Problem statement — Which lines in the records below contain the word "resolution"? Report each of them.

[Opening Data supplied section]

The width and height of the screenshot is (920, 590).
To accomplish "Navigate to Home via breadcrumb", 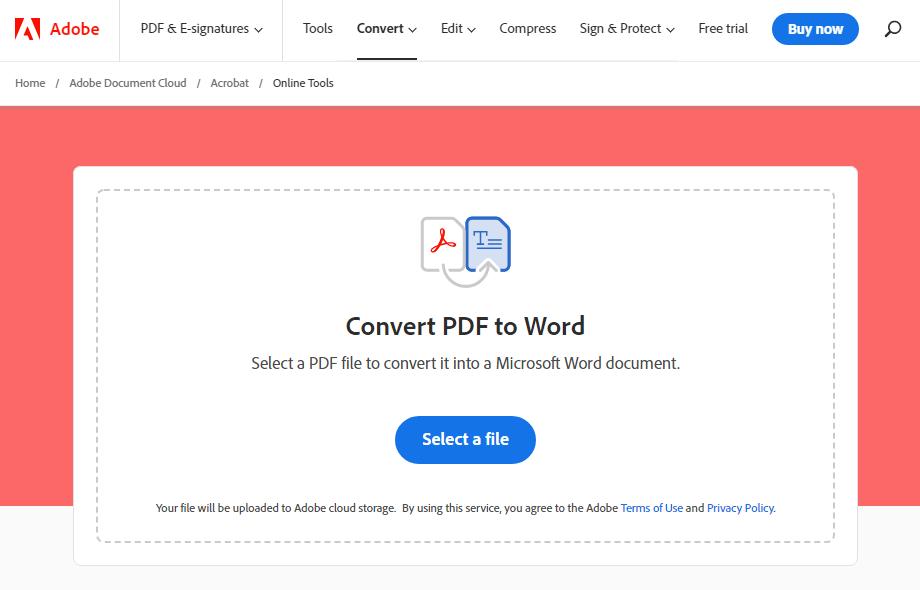I will tap(29, 83).
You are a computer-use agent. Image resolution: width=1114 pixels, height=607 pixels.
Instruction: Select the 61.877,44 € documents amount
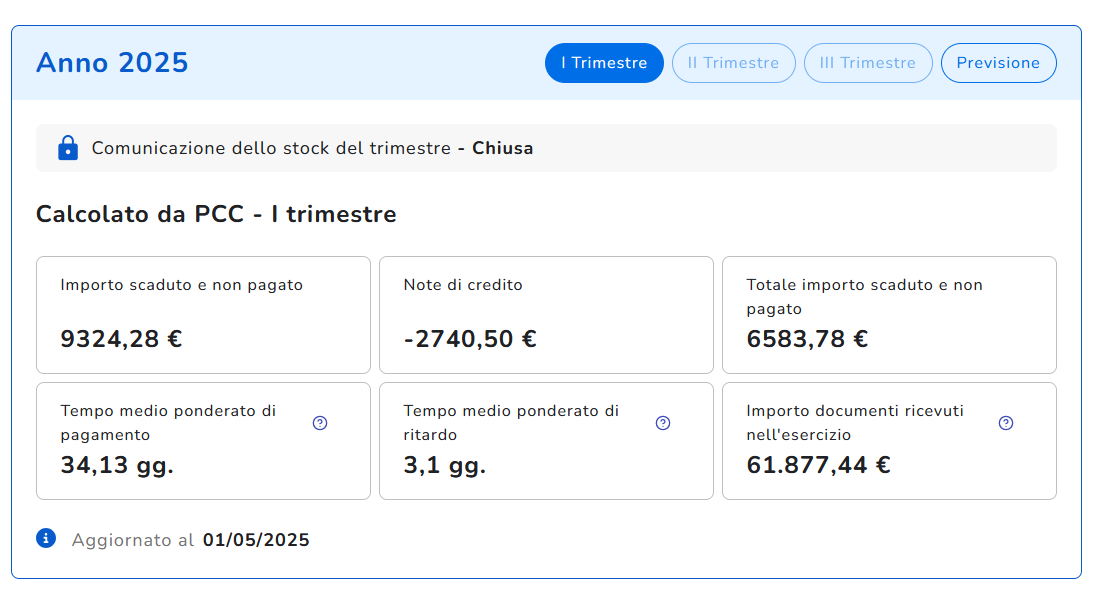818,465
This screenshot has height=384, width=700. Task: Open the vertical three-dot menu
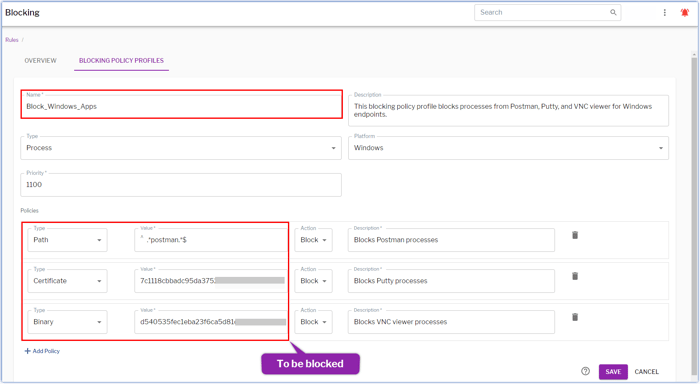tap(664, 13)
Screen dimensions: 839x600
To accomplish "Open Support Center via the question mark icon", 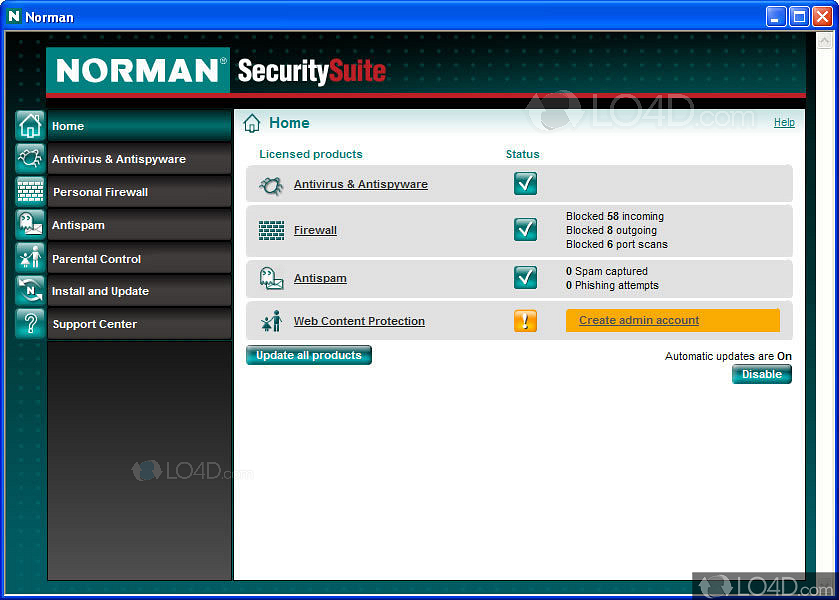I will (30, 323).
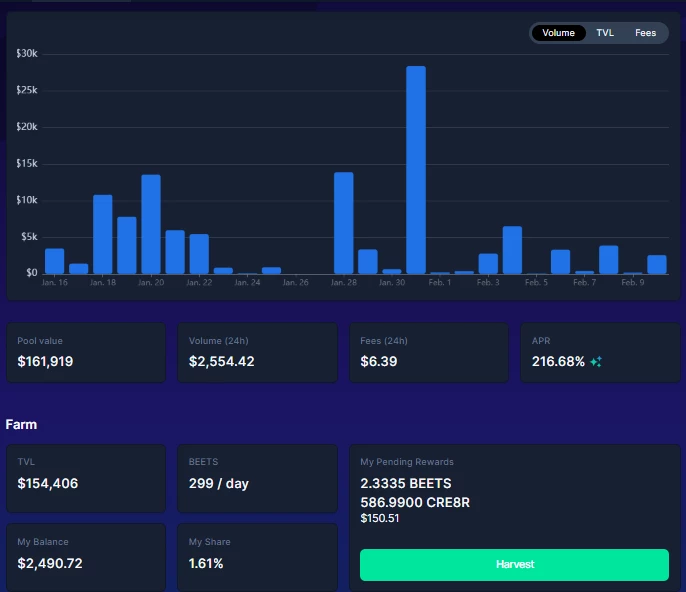The image size is (686, 592).
Task: Click the Harvest button
Action: [x=514, y=564]
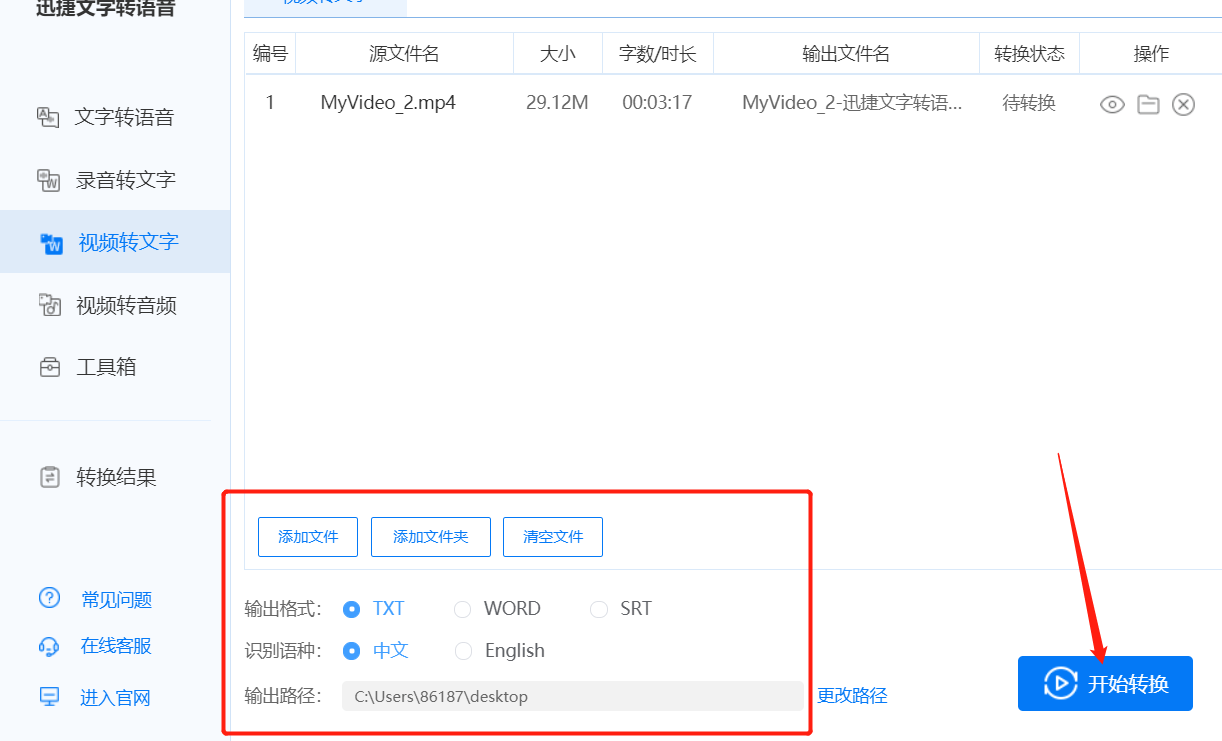Select WORD output format
The image size is (1222, 741).
coord(462,609)
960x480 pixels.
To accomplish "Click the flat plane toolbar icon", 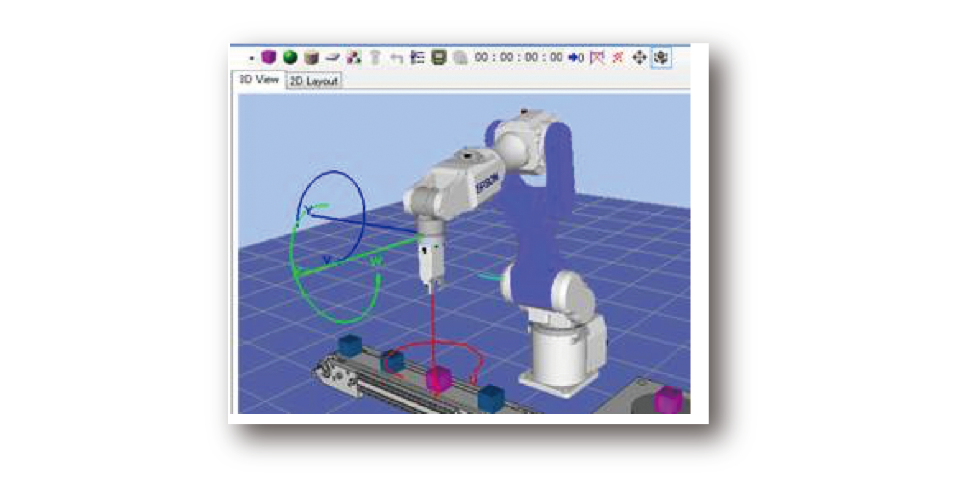I will 332,58.
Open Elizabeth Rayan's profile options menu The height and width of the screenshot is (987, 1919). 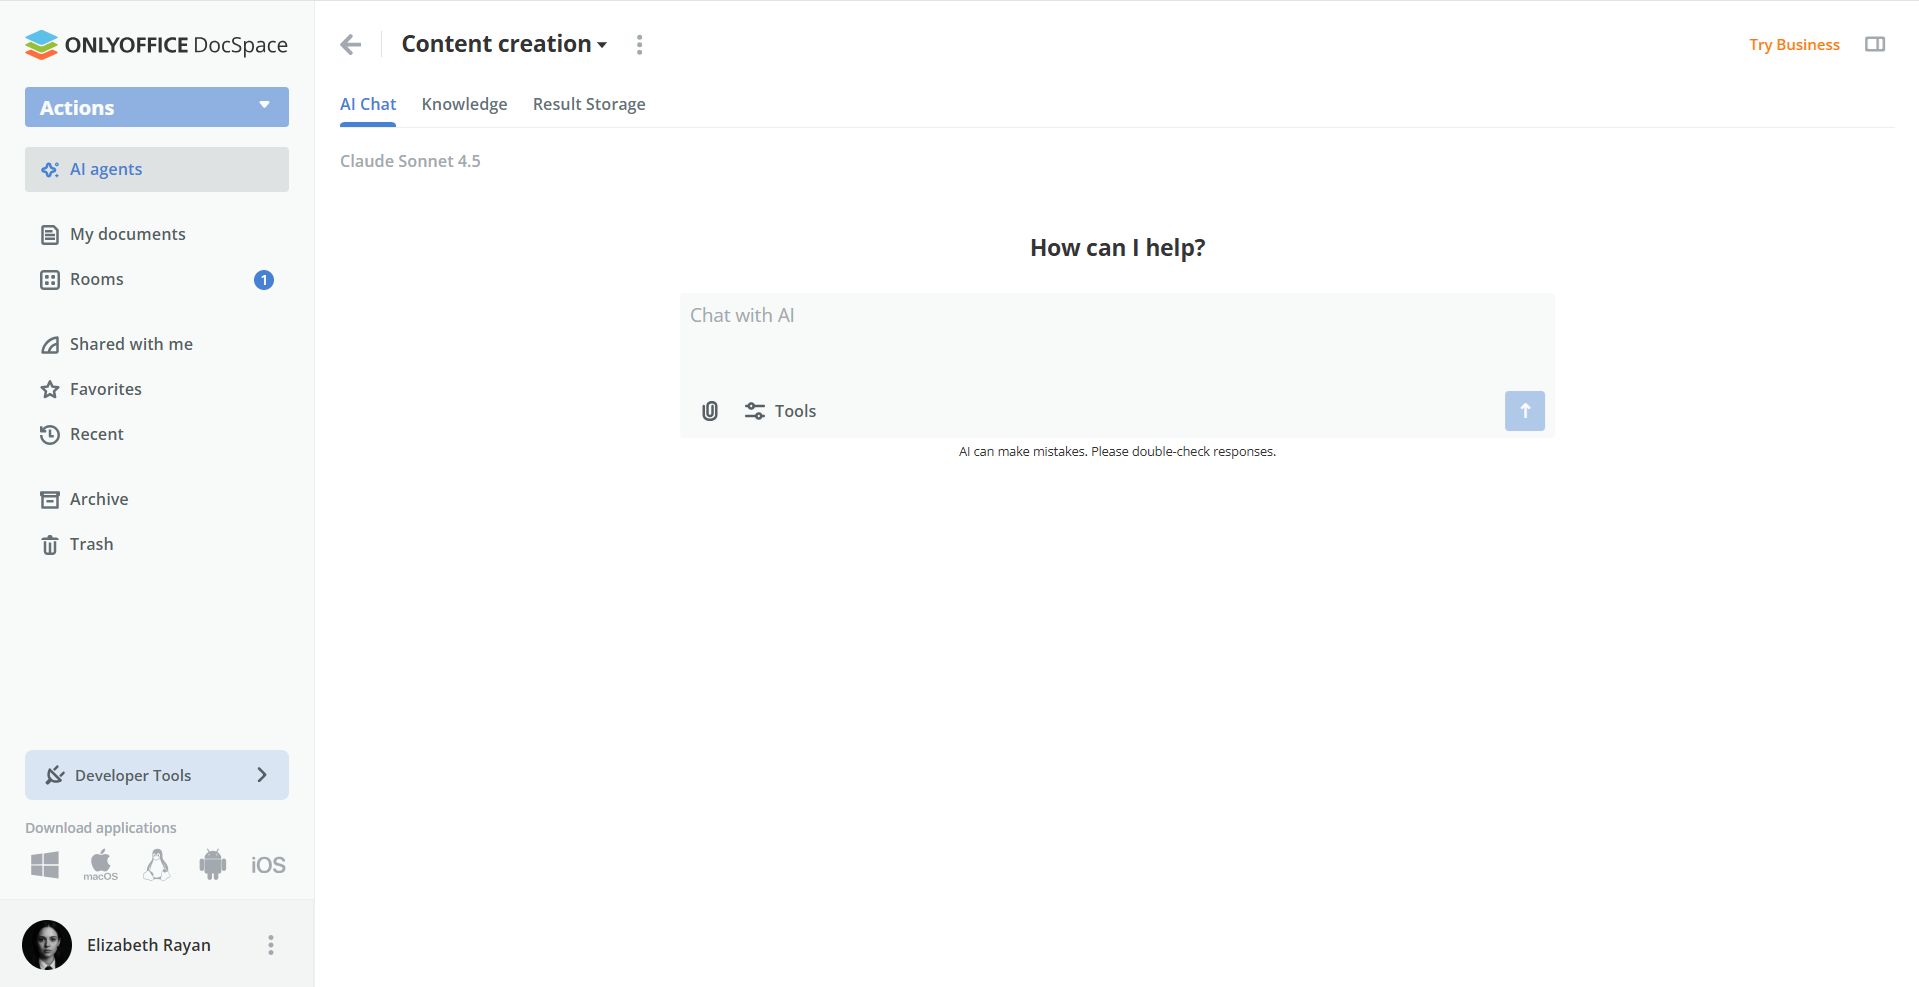270,944
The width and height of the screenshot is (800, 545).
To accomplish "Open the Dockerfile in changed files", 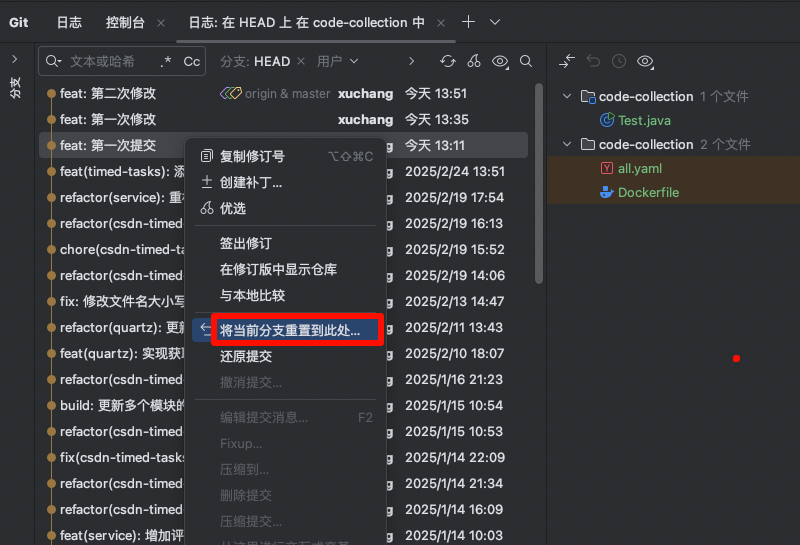I will coord(648,192).
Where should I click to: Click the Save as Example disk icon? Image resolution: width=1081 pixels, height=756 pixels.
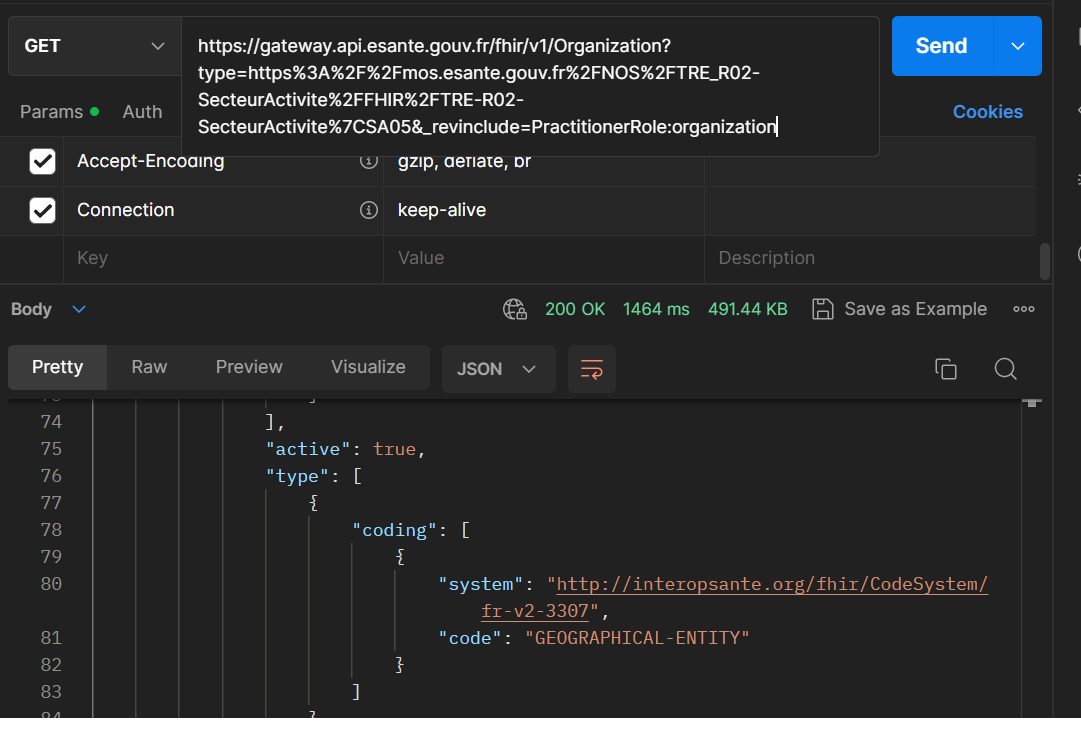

[Closing Data supplied section]

Problem solution —
You are a computer-use agent. Image resolution: width=1114 pixels, height=607 pixels.
Where should I click to: Click the Save as Example disk icon? Image resolution: width=1081 pixels, height=756 pixels.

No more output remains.